Again this year, myFICO recently conducted a Valentine’s Day Survey of more than three thousand consumers, revealing many of their attitudes about relationships and money. I've highlighted some of the results (and couldn't resist making a few of my own comments):
34% of couples don’t discuss finances or FICO scores until well into the relationship, while almost 12% keep their income, financial standing and FICO scores entirely to themselves. (What do these people talk about after the first couple of dates?)
18%-22% claim to be complete opposites on the spending spectrum, or at least drastically different in their spending habits. (I think I know what these people talk about!)

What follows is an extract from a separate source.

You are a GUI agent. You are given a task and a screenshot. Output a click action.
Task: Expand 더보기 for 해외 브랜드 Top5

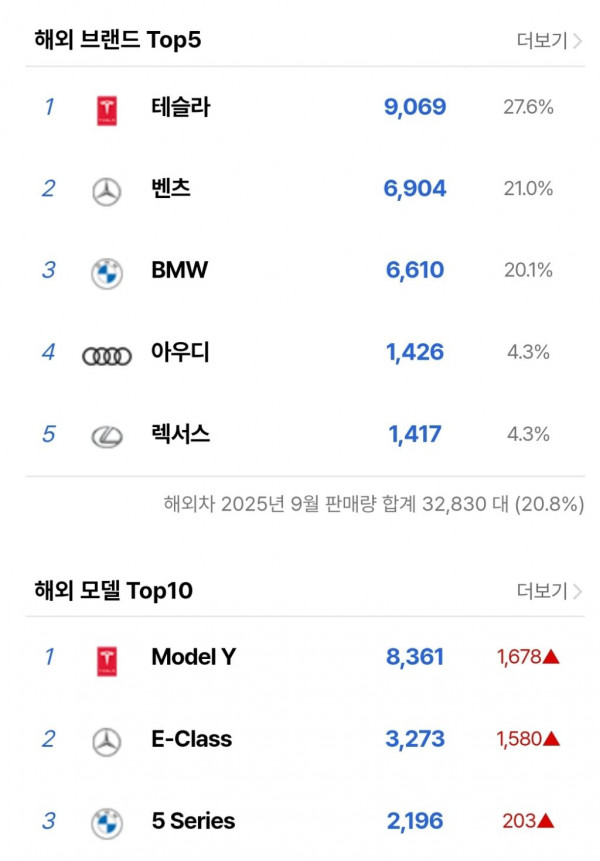coord(549,40)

41% keep finances separate, with another 36% of couples holding both joint and individual credit obligations. (Can't help but think that the 23% who don’t maintain individually held accounts could be in for an unfortunate surprise one day.)
13% would quit dating someone if, within the first six months, they found out their partner was in debt and/or had a low FICO score. (These people apparently don’t believe in fighting the odds.)

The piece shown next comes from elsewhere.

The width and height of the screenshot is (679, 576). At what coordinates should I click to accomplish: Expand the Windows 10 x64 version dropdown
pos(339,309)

9% said a good FICO score is the characteristic they find most important in a date, while 82% voted for personality. (Good to know personality still beats FICO scores!)
And in honor of Valentine’s Day 2011, I’m proud to introduce this (sort of) new message board: Relationships and Money, or the board formerly known as Divorce and your Credit. If you haven’t yet been to the Divorce and your Credit board -- or maybe you just haven’t wanted to be seen at home reading it – there is a lot of great information that anyone in any kind of relationship should know.

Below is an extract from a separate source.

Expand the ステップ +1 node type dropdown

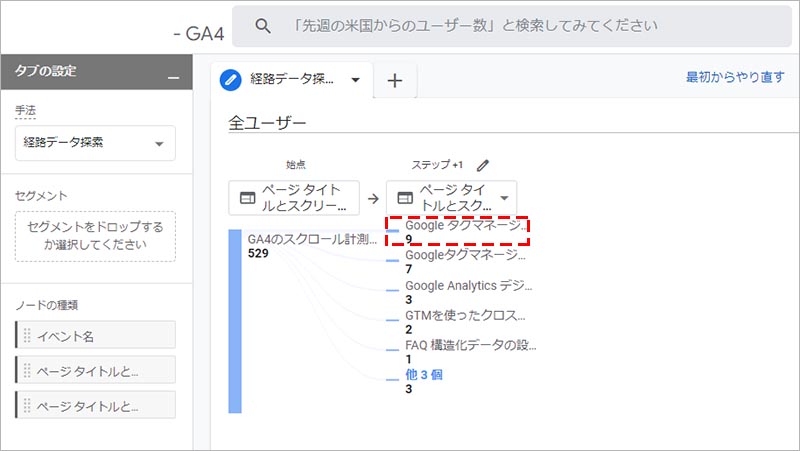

For example, did you know that even in some non-community property states, a spouse can be held liable for the other spouse’s medical debts? Or that even though you may have filed a quit claim deed on property now held by your ex, a foreclosure on that loan could legitimately appear on your credit report and remain there for seven years?
This new Relationships and Money board is intended for discussions about how money impacts relationships and how relationships impact money. Mainly we hope to broaden the topic from emphasizing how failed relationships can impact credit to also featuring success stories and discussions about just plain old money issues that can arise in any relationship.
What would you say are some of the most common myths surrounding financial matters among couples? Have you had to learn any love and money lessons the hard way? Having a hard time financially and relationship-wise? Have a question to ask of our volunteer experts?
Hope to see as many of you as possible on this (sort of) new Relationships and Money board! Happy Valentine’s Day!